**PROMPT:** Your answer should be the lines from the start of the records through the line with "Open the project", copied word for word.

____ EXTRACTED ENTRIES

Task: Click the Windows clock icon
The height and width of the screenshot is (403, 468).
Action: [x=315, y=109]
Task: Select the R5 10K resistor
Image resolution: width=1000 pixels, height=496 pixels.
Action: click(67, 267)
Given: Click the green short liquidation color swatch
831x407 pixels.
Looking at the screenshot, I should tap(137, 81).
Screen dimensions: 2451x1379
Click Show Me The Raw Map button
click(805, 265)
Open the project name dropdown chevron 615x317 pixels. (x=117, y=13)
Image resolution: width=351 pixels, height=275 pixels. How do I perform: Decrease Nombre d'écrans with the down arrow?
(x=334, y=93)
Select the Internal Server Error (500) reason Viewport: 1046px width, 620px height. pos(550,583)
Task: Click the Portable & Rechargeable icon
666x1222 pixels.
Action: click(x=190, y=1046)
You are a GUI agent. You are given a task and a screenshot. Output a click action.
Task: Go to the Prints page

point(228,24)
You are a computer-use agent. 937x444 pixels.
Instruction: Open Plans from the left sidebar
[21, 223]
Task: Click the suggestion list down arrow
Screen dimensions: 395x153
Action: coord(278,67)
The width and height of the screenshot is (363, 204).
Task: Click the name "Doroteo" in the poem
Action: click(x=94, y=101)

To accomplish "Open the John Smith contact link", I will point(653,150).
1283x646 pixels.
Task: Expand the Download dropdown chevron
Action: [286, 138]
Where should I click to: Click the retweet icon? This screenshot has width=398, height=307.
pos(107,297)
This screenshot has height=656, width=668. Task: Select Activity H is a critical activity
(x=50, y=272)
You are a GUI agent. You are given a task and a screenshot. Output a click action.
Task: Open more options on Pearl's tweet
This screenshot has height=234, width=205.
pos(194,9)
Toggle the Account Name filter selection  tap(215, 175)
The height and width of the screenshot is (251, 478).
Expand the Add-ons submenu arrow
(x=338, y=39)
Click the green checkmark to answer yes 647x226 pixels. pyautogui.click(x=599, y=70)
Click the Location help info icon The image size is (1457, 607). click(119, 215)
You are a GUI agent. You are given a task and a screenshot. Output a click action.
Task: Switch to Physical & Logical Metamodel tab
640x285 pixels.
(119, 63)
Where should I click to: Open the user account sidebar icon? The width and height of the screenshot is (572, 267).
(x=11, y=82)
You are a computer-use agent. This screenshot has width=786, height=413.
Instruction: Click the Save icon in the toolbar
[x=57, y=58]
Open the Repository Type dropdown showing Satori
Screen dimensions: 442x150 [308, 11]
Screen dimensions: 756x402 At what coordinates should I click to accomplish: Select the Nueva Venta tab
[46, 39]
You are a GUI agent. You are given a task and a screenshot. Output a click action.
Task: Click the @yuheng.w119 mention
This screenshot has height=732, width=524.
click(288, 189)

________

**OUTPUT BELOW:**
Task: Click the Windows clock icon
The height and width of the screenshot is (403, 468).
Action: [x=315, y=109]
Task: Select the R5 10K resistor
Image resolution: width=1000 pixels, height=496 pixels.
Action: click(67, 267)
Given: Click the green short liquidation color swatch
831x407 pixels.
Looking at the screenshot, I should tap(137, 81).
Screen dimensions: 2451x1379
Click Show Me The Raw Map button
click(805, 265)
Open the project name dropdown chevron 615x317 pixels. (x=117, y=13)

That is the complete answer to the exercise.